Lexical context-switching obscures temporal continuity.: By design, a stepper shows the current line of code in its lexical context, limited by screen space to typically just the enclosing function definition. Thus, any action that changes the lexical context, such as stepping into or returning from a function call, changes the display entirely and requires the user to context-switch to a different location in the source code—potentially losing track of the temporal continuity of the computation. To reconstruct the temporal context of the current line, i.e. what computations have just happened and what are to happen immediately afterwards, the user must navigate to (or simply remember) previous stack frames.
Mistakes are costly, inhibiting exploration.: Many steppers cannot fully undo all actions. To restore the previous state of the stepper, the user must restart it and tediously redo their sequence of actions that they must have already kept track of separately. This process can sometimes be sped up by more complex actions like setting conditional breakpoints and watchpoints if the stepper supports them and the user knows how to use them, at the potential additional cost of making and debugging a meta-level mistake (e.g. an incorrect condition). As a result, a user is more likely to think carefully before taking an action; using the stepper feels more effortful and less exploratory.
Revisiting the past is costly.: Even without making mistakes, the common lack of backwards actions makes it difficult to revisit the past of a computation. Consider a user who, using a stepper, has just confirmed their hypothesis about an erroneous value at some line of code, and concluded that the program has already diverged from their expectations before that line. To test a new hypothesis earlier in the program’s execution, they must often simply restart the stepper, suffering similar costs as described before.
Stack traces omit looping information (unlike recursion).: A stepper that displays stack traces will show the preceding sequence of recursive calls when stopped inside a recursive function; whereas, inside a loop, it won’t provide any information about previous iterations of the loop. The disparity is even more evident between a tail recursive function and its loop counterpart, where the two computations have the same structure, and may even be identical after optimization.

print, and other loggers

In this section, “loggers” refers broadly to any means of recording information at user-chosen points in the program’s execution, from print statements to full-featured logging libraries.

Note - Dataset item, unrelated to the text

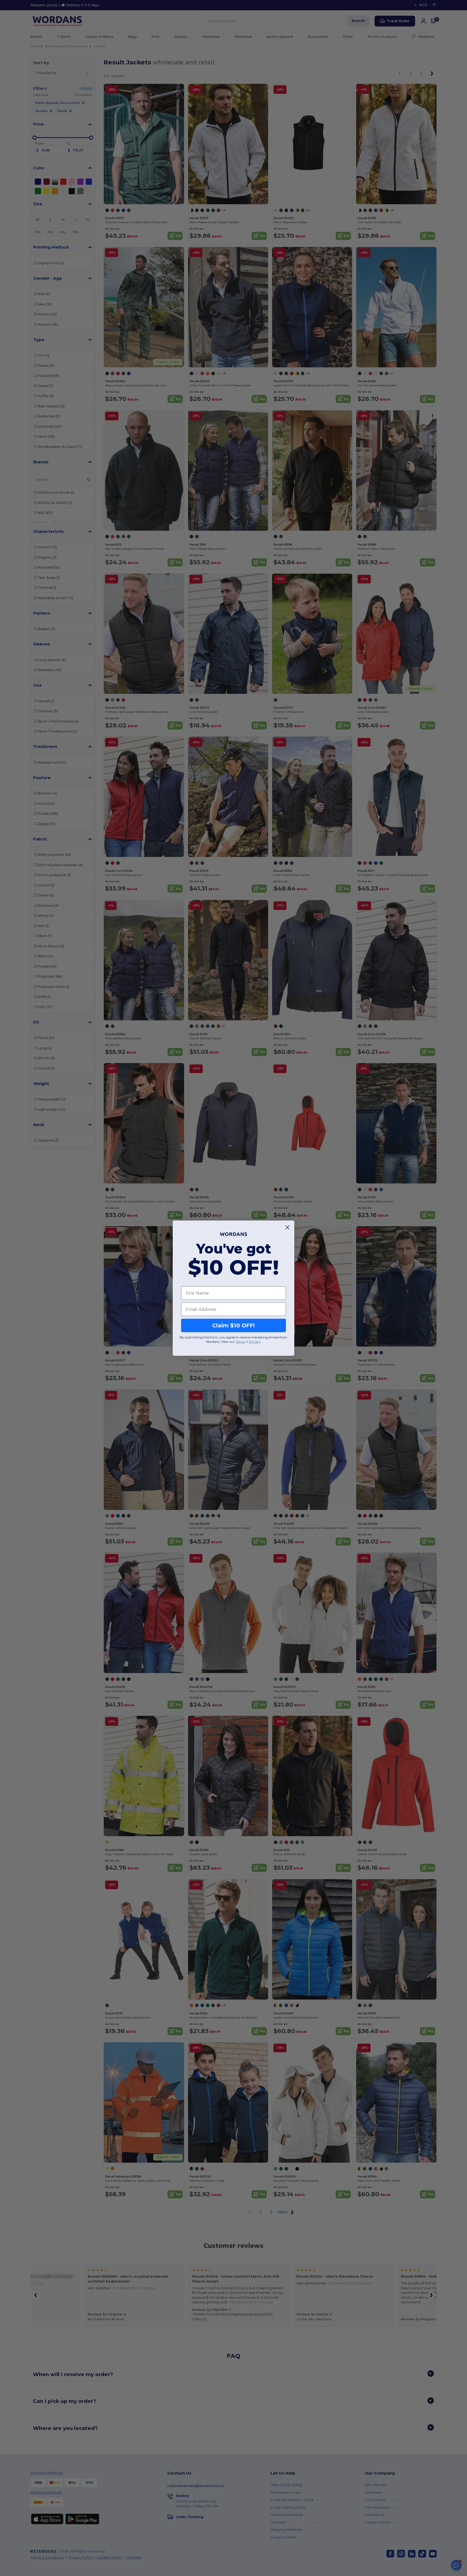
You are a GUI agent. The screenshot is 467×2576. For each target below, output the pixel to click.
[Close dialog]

Setup cost grows with program size.: The setup cost of logging includes the cost of writing logging statements with all relevant information at all possible places of interest in the program, which scales with the size of the program, in addition to the one-time cost of setting up the logger itself. This is one of the main reasons a user may choose to switch to a stepper after initial exploration or debugging with simple print statements: it is hard to judge whether investing in more structured output from more places in the program will be worth it, or whether they will find what they’re looking for in a few iterations of using the stepper.
Implicit control flow is hard to understand or query.: Logging records the sequence of actions a program takes but often does not explicitly record control flow. For instance, in Figure 2, suppose do_it logged a message like “computing the result with arguments args” just before calling compute, and compute logged “computation took t seconds” just before returning, and the logger annotated all messages with the name of the function that produced them. A user reading the log must infer that a function call or return occurred between the two messages from the fact that they are annotated with different function names, and must rely on external information (e.g. the source code) to disambiguate the two possibilities. (The user could, of course, choose to log every call, branch, loop, etc. at significant additional setup cost.) As a corollary, being implicit makes control flow hard to query. Continuing the example above, filtering the log to only show output from compute when called from do_it is tricky at best and not unambiguously possible at worst.

The ideal tracer

Recall that our proposed tracer generates, and then lets the user browse and query, a complete trace of a program’s execution on a given input, recording every statement in order of execution along with the values of any variables and other expressions it contains. See Figure 1 and Figure 2 for mocked-up examples. Such a tracer ideally combines the best of steppers and loggers to address the limitations above. Again, some of these improvements are inherent to tracing, and others are enabled by a particular implementation or user interface affordance.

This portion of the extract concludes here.